Albright wore a golden brooch of a coiled snake to talk to the Iraqis, crabs and turtle brooches to symbolise the slow pace of Middle East talks, a huge wasp to needle Yasser Arafat, and a sun pin to support South Korea's sunshine policy. The former US Secretary of State and Ambassador to the UN chronicled it all in her book: 'Read My Pins: Stories from a Diplomat's Jewel Box'.

A classic in the genre is Albright's account of her favourite mistake: wearing a monkey brooch to a meeting with Vladimir Putin that caused the then Russian President to go ape. Others are getting with the Madeleine spirit. We happily acknowledge being out-punned by Foreign Policy's UN blog, Turtle Bay, which reported last year's prize with this headline: 'The Madeleine Awards: once more into the brooch'. 

This year we invite you to join the process of selecting this tribute to a great example of diplomatic theatre — as comedy or drama. You have a week to give us your nominations. No era is exempt: we're happy to reward great Madeleine moments from history as well as more recent performances.

To give you an idea of prize-winning performances, here are the previous two awards: a brilliant bluff by a US diplomat that helped clinch a peace deal, and a seaworthy climate change stunt, an island nation holding a cabinet meeting under the waves. Plus, here are some of the contenders from last year that didn't reach the final round.

As well as helping us select the Madeleine winner, you can also help judge our other prize: the OOPS! Award. The Madeleine and the OOPS! represent opposites. The Madeleine marks the use of symbol and signal; the OOPS! is a reward for snafu, stuff-up or cross-border misunderstanding. Here's our account of last years OOPS! contenders in the blunders genre.

To give you the flavour of what we're after in the OOPS! category, though, we step from the world of politics and diplomacy to the more precise world of science for a magnificent tribute to human error.

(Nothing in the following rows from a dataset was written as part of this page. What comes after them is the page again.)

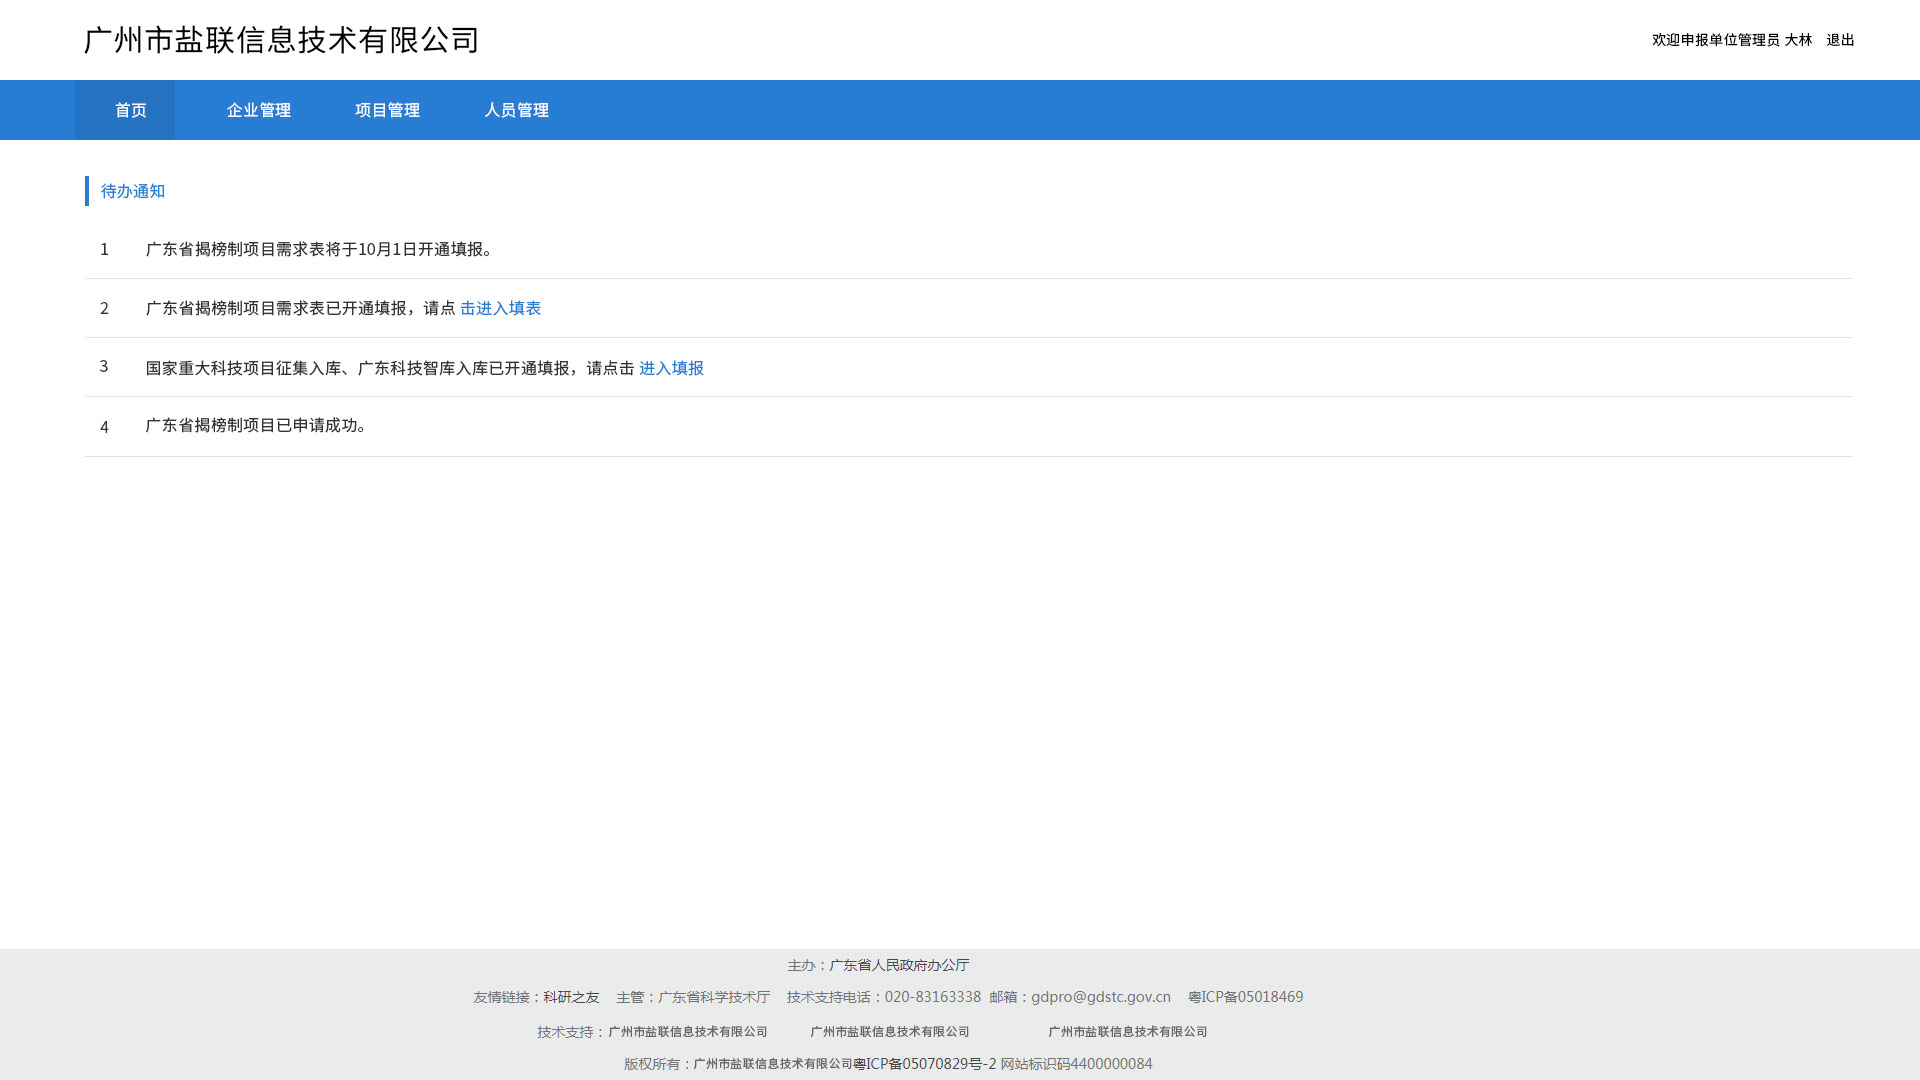Image resolution: width=1920 pixels, height=1080 pixels.
Task: Open the 科研之友 friendly link in footer
Action: [x=571, y=997]
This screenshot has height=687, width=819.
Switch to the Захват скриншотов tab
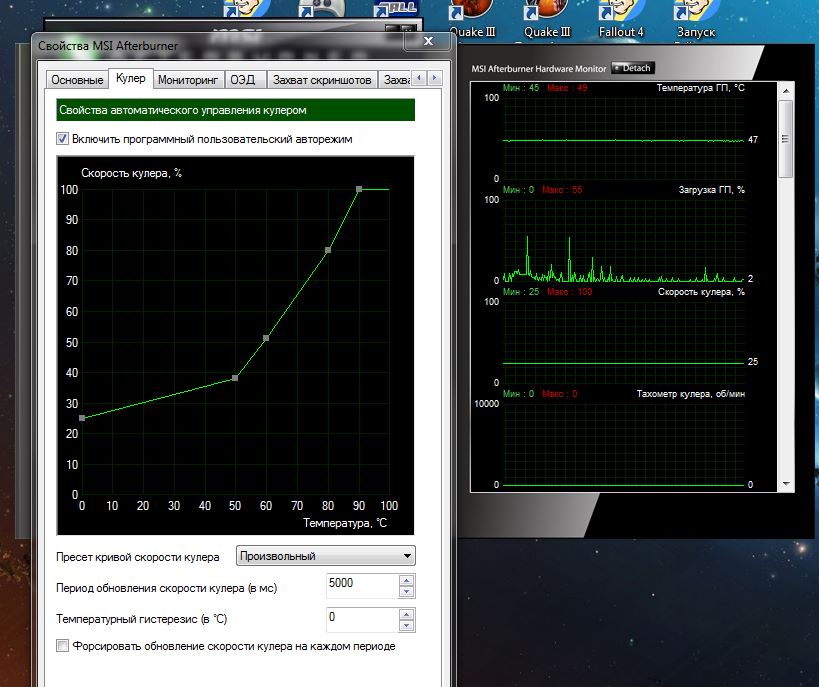[321, 79]
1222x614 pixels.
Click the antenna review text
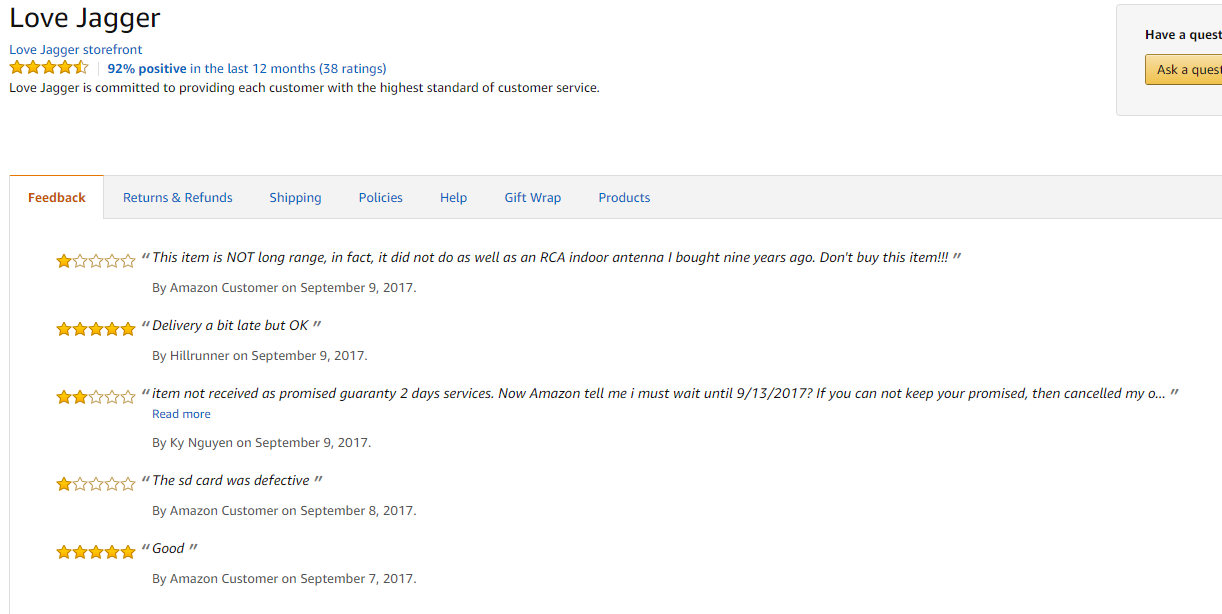pos(550,257)
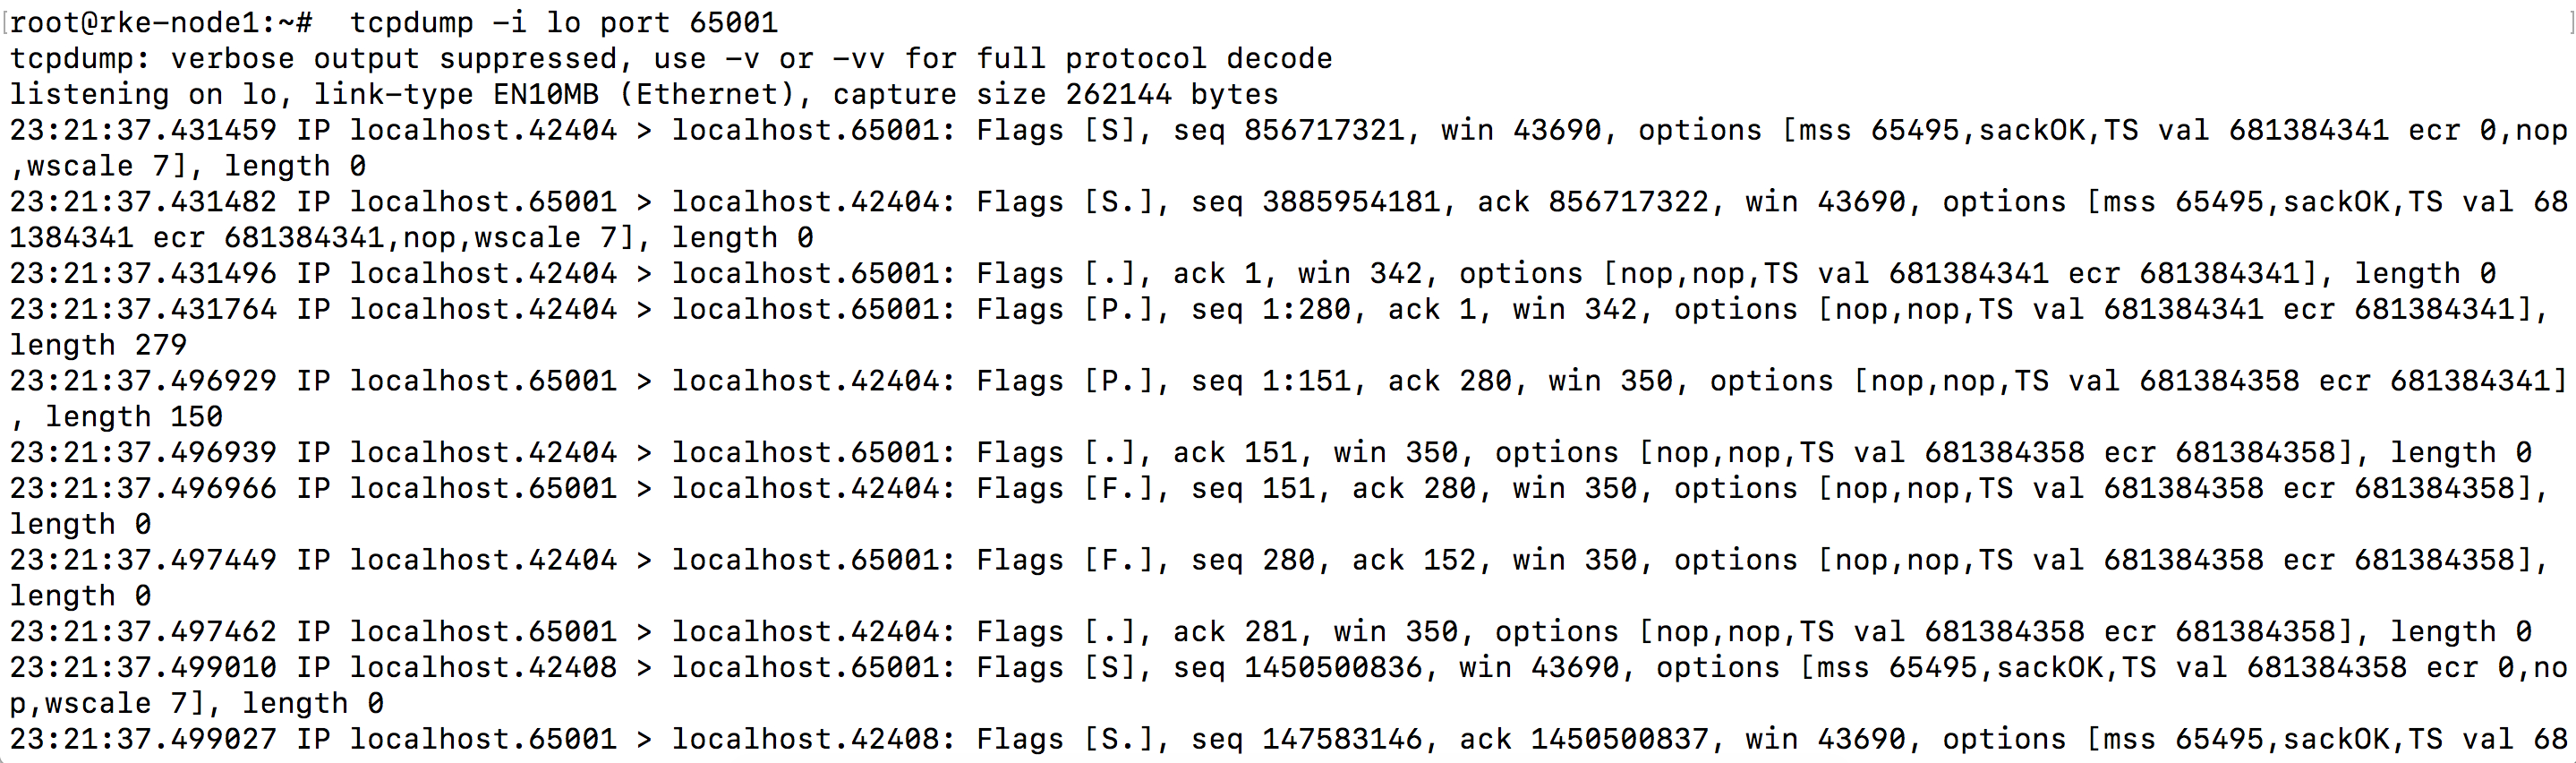Click the 'ack 281' text
The image size is (2576, 763).
(1235, 632)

This was more than a decade ago when the NASA Mars Climate Orbiter didn't go into orbit around Mars but instead crashed into the planet.

The reason for the crash was a mix-up between the navigational team in California and the spacecraft's operational team in Colorado. One team was using metric units to quantify the force exerted by the probe's thrusters while the other was using imperial units. Thus, data passed between the two groups were interpreted incorrectly and the craft's trajectory was wrong by 80km (50 miles). Crash, burn and OOPS! See here for The Economist's account of various OOPS! moments in space.